What to do
In this exercise, every entry below is to be reproduced word for word.

[[ Records supplied open ]]

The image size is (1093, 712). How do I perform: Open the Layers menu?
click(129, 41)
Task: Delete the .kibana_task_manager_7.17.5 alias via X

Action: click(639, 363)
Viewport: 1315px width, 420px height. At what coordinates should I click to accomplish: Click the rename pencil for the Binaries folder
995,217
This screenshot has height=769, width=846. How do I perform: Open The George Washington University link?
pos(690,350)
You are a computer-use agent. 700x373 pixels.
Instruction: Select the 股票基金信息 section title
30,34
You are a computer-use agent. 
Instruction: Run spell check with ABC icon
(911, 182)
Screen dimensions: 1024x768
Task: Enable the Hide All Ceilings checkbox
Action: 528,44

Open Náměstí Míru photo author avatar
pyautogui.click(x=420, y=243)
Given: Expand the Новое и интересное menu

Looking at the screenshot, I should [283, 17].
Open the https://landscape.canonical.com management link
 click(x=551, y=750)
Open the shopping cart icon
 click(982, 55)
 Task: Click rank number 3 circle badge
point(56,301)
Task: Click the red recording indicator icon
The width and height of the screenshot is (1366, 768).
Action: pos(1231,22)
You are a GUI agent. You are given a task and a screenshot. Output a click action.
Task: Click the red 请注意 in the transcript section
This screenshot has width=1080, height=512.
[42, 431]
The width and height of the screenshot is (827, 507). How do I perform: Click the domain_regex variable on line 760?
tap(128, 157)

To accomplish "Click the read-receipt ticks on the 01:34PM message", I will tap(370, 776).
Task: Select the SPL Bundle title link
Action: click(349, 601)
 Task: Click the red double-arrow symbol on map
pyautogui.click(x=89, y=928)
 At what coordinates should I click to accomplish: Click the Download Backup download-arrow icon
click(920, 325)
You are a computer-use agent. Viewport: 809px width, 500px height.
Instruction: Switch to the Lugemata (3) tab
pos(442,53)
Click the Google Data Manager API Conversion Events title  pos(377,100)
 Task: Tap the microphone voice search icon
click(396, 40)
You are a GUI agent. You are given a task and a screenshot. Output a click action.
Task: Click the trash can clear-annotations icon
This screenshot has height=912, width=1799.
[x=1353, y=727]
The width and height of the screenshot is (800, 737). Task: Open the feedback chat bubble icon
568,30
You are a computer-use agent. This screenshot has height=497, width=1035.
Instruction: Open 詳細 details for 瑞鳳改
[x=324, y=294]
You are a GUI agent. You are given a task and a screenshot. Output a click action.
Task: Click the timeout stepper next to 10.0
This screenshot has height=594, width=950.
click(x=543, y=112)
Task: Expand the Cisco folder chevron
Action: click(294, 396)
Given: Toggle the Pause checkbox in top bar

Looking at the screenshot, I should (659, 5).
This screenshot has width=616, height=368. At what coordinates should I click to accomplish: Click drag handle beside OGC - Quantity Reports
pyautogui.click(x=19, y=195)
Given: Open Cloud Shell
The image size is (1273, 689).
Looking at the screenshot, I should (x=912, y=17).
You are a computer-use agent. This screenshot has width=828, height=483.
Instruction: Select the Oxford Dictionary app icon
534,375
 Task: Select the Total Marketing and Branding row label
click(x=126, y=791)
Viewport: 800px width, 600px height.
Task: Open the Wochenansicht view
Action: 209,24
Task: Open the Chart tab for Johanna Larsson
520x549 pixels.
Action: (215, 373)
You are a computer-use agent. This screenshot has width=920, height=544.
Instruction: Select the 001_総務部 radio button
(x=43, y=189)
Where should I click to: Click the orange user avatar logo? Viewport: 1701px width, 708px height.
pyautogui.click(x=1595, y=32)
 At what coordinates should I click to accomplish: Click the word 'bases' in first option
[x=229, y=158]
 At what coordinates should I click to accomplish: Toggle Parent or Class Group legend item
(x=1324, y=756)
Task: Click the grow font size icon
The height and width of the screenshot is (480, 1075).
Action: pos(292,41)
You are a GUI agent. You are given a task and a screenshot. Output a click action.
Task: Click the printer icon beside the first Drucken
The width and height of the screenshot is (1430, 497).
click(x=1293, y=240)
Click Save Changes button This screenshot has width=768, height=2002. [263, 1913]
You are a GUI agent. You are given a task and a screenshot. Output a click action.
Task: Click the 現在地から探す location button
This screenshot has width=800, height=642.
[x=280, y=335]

[[ Records supplied closed ]]

Reply to the task
The image size is (1093, 712). How do I perform: Open the Layers menu?
click(129, 41)
Task: Delete the .kibana_task_manager_7.17.5 alias via X

Action: click(639, 363)
Viewport: 1315px width, 420px height. At what coordinates should I click to accomplish: Click the rename pencil for the Binaries folder
995,217
This screenshot has height=769, width=846. How do I perform: Open The George Washington University link?
pos(690,350)
You are a computer-use agent. 700x373 pixels.
Instruction: Select the 股票基金信息 section title
30,34
You are a computer-use agent. 
Instruction: Run spell check with ABC icon
(911, 182)
Screen dimensions: 1024x768
Task: Enable the Hide All Ceilings checkbox
Action: 528,44

Open Náměstí Míru photo author avatar
pyautogui.click(x=420, y=243)
Given: Expand the Новое и интересное menu

Looking at the screenshot, I should [283, 17].
Open the https://landscape.canonical.com management link
 click(x=551, y=750)
Open the shopping cart icon
 click(982, 55)
 Task: Click rank number 3 circle badge
point(56,301)
Task: Click the red recording indicator icon
The width and height of the screenshot is (1366, 768).
Action: pos(1231,22)
You are a GUI agent. You are given a task and a screenshot. Output a click action.
Task: Click the red 请注意 in the transcript section
This screenshot has width=1080, height=512.
[42, 431]
The width and height of the screenshot is (827, 507). How do I perform: Click the domain_regex variable on line 760?
tap(128, 157)

To accomplish "Click the read-receipt ticks on the 01:34PM message", I will tap(370, 776).
Task: Select the SPL Bundle title link
Action: click(349, 601)
 Task: Click the red double-arrow symbol on map
pyautogui.click(x=89, y=928)
 At what coordinates should I click to accomplish: Click the Download Backup download-arrow icon
click(920, 325)
You are a computer-use agent. Viewport: 809px width, 500px height.
Instruction: Switch to the Lugemata (3) tab
pos(442,53)
Click the Google Data Manager API Conversion Events title  pos(377,100)
 Task: Tap the microphone voice search icon
click(396, 40)
You are a GUI agent. You are given a task and a screenshot. Output a click action.
Task: Click the trash can clear-annotations icon
This screenshot has height=912, width=1799.
[x=1353, y=727]
The width and height of the screenshot is (800, 737). Task: Open the feedback chat bubble icon
568,30
You are a computer-use agent. This screenshot has height=497, width=1035.
Instruction: Open 詳細 details for 瑞鳳改
[x=324, y=294]
You are a GUI agent. You are given a task and a screenshot. Output a click action.
Task: Click the timeout stepper next to 10.0
This screenshot has height=594, width=950.
click(x=543, y=112)
Task: Expand the Cisco folder chevron
Action: click(294, 396)
Given: Toggle the Pause checkbox in top bar

Looking at the screenshot, I should (659, 5).
This screenshot has width=616, height=368. At what coordinates should I click to accomplish: Click drag handle beside OGC - Quantity Reports
pyautogui.click(x=19, y=195)
Given: Open Cloud Shell
The image size is (1273, 689).
Looking at the screenshot, I should (x=912, y=17).
You are a computer-use agent. This screenshot has width=828, height=483.
Instruction: Select the Oxford Dictionary app icon
534,375
 Task: Select the Total Marketing and Branding row label
click(x=126, y=791)
Viewport: 800px width, 600px height.
Task: Open the Wochenansicht view
Action: 209,24
Task: Open the Chart tab for Johanna Larsson
520x549 pixels.
Action: (215, 373)
You are a computer-use agent. This screenshot has width=920, height=544.
Instruction: Select the 001_総務部 radio button
(x=43, y=189)
Where should I click to: Click the orange user avatar logo? Viewport: 1701px width, 708px height.
pyautogui.click(x=1595, y=32)
 At what coordinates should I click to accomplish: Click the word 'bases' in first option
[x=229, y=158]
 At what coordinates should I click to accomplish: Toggle Parent or Class Group legend item
(x=1324, y=756)
Task: Click the grow font size icon
The height and width of the screenshot is (480, 1075).
Action: pos(292,41)
You are a GUI agent. You are given a task and a screenshot. Output a click action.
Task: Click the printer icon beside the first Drucken
The width and height of the screenshot is (1430, 497).
click(x=1293, y=240)
Click Save Changes button This screenshot has width=768, height=2002. [263, 1913]
You are a GUI agent. You are given a task and a screenshot. Output a click action.
Task: Click the 現在地から探す location button
This screenshot has width=800, height=642.
[x=280, y=335]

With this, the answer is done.